Если ты действительно любишь кого-то, то не существует способа скрыть эту любовь. А значит, ты обречен страдать.
Он посадил ее в поезд, нежно поцеловал и сказал, что она поступила очень храбро, сказав ему все прямо.
Когда поезд тронулся, он увидел, что по ее лицу, такому родному и близкому, катятся слезы.

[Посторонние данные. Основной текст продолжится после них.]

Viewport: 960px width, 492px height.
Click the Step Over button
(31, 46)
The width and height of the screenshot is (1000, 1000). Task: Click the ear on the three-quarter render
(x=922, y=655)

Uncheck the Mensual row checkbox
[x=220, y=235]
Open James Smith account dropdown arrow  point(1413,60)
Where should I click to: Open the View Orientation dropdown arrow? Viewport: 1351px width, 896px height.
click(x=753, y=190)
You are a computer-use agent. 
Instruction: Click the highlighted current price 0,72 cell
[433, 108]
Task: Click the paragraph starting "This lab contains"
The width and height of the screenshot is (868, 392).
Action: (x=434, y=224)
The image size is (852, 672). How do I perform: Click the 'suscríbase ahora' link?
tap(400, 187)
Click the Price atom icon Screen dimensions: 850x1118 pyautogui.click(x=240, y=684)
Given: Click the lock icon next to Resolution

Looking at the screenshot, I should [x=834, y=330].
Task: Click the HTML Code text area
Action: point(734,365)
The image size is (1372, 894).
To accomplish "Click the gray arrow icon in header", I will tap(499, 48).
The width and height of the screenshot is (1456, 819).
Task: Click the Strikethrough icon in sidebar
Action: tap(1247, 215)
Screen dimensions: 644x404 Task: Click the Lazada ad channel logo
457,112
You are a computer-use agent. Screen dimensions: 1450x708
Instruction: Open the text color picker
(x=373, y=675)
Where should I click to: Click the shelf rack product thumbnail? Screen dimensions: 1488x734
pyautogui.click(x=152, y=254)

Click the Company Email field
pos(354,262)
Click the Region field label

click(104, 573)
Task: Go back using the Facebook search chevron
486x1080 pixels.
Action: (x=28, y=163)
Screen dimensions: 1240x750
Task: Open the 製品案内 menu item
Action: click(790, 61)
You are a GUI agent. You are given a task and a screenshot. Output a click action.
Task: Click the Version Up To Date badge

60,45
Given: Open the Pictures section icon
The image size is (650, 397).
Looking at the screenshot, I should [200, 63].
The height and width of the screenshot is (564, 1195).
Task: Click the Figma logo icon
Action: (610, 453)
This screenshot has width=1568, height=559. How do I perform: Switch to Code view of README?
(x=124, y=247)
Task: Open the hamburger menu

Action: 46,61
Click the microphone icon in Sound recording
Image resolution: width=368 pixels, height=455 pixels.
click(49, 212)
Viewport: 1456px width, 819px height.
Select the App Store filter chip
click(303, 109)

– Не унывай, – сказал он ей одними губами, улыбаясь и махая рукой. Его собственные чувства были крепко заперты за внешним фасадом мужественности. Выпрямив плечи, он бодрым шагом покинул вокзал.
В течение этого года Тэра была его другом, его возлюбленной, его критиком, судьей и союзником. Он позволял ей лепить его характер. Без нее он не был бы тем, кто он есть сейчас.
Тэра провела два тяжелых дня, обходя местные рестораны, и, наконец, нашла работу официантки в вечернее время в маленькой итальянской траттории в десяти минутах ходьбы от дома. Это была тяжелая работа, но все лучше, чем быть безработной и каждую среду стоять в длинной грустной очереди неудачников, доказывая право на государственное пособие.
Зарплаты вместе с чаевыми хватало на то, чтобы давать матери небольшую сумму на ведение домашнего хозяйства и начать откладывать деньги для оплаты уроков игры на скрипке, которые она собиралась брать у кого-нибудь из известных педагогов.
Она разбила сердце отца, взбунтовавшись против его страстного желания видеть свою дочь в мире музыки. А теперь все, что она хотела, – это играть.
Весь день, пока мать находилась на работе, она занималась без перерыва. У нее была глубокая потребность брать в руки драгоценный инструмент отца и играть на нем. За этим изнуряющим режимом не стояло какой-то конкретной цели. Что-то просто толкало ее изнутри. Как будто она должна была за несколько недель наверстать упущенное за два года.